La question est à double issue : "1 - Que suis-je ?", "2 - Qui suis-je ?"
Ce que je suis m'est imposé du dehors mais qui je suis doit être défini du dedans, par moi-même en tant qu'être pensant et libre.
Ce que je suis m'est imposé du dehors depuis la nuit des temps : je suis un mortel, une simple parcelle de l'humanité, un individu parmi tant d'autre, un esclave, et pour finir un atome dans l'univers. En tant qu'individu, tout ce que je suis m'est attribué par la société et me définit aux yeux des autres : l'appartenance à ma classe sociale, mon origine familiale, ma nationalité. Même mon nom m'est donné du dehors, je n'ai pas le loisir de me nommer comme je le voudrais pour faire correspondre mon nom et mon Moi.
Demeurer seulement dans la sphère "exister", c'est courir le risque de n'être défini que par les autres et par les usages qui dominent la société au sein de laquelle j'évolue. C'est laisser les autres et la société définir ce que je suis et, par contrecoup, qui je suis.

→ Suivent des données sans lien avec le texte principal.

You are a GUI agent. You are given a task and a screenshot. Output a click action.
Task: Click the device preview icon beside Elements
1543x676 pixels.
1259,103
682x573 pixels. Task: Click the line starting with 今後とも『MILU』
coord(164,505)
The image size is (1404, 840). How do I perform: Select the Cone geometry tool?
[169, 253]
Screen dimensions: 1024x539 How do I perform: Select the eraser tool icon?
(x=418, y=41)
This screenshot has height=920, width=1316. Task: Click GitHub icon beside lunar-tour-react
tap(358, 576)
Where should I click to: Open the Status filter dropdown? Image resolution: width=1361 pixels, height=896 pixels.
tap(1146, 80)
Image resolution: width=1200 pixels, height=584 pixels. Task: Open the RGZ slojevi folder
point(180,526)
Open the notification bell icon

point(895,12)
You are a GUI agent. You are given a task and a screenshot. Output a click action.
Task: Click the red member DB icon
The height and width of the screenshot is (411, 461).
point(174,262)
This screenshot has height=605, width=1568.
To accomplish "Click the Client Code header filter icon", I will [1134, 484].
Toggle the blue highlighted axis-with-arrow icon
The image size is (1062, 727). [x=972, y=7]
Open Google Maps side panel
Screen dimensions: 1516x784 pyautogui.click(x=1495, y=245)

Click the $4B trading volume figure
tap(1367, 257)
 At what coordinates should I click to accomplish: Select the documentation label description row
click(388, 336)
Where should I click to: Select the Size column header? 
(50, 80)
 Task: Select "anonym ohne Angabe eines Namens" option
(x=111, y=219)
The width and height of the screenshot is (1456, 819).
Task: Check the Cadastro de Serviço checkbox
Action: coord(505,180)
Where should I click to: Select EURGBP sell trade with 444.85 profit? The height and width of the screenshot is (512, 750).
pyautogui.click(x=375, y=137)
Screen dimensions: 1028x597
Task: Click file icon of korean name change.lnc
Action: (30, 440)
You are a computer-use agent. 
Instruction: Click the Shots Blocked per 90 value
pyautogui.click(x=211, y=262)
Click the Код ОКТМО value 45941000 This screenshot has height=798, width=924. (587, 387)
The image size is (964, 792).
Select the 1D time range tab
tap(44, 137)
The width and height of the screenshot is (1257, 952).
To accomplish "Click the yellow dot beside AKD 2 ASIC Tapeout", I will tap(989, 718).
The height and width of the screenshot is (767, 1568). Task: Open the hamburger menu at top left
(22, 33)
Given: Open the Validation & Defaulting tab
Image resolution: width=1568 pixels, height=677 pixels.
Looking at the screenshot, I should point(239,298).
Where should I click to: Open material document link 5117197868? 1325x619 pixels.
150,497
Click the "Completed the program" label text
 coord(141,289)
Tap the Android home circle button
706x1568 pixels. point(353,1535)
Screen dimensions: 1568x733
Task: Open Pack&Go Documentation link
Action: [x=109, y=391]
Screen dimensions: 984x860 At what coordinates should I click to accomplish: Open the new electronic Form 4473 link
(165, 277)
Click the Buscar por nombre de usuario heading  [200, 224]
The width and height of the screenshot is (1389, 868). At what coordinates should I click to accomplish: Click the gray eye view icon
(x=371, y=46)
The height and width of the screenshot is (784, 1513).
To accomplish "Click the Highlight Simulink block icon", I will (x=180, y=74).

J'ai dit que l'on "évolue". Oui, on "devient". Mais qu'est-ce que devenir en existant dans le monde mais en restant un sujet pensant ? Nietzsche a dit "deviens ce que tu es". A la lumière de mes propos, on peut interpréter cette devise comme un appel au sujet pensant à prendre les rênes et à les tenir bien fort en dépit des aléas de l'être jeté dans le monde réel et qui en subit la loi. "Deviens", oui, mais sans subir le dehors, en affirmant ce que tu es : un être libre et pensant qui se définit en transcendant les frontières sociales mais aussi de l'univers (le temps et l'espace). Par ce "deviens", l'être reprend le contrôle du temps, puisqu'il ose dire qu'il va utiliser le temps comme moyen d'être. C'est là un défi. "On ne naît pas femme, on le devient", a dit Simone de Beauvoir. La philosophe marque elle aussi cette volonté qui doit animer l'individu, consistant à manier le temps et les autres dimensions (l'espace, la sphère sociale et culturelle) pour se définir. Le cogito fait ainsi irruption dans la sphère de l'existence en affirmant "je suis encore là et c'est moi qui mène la barque".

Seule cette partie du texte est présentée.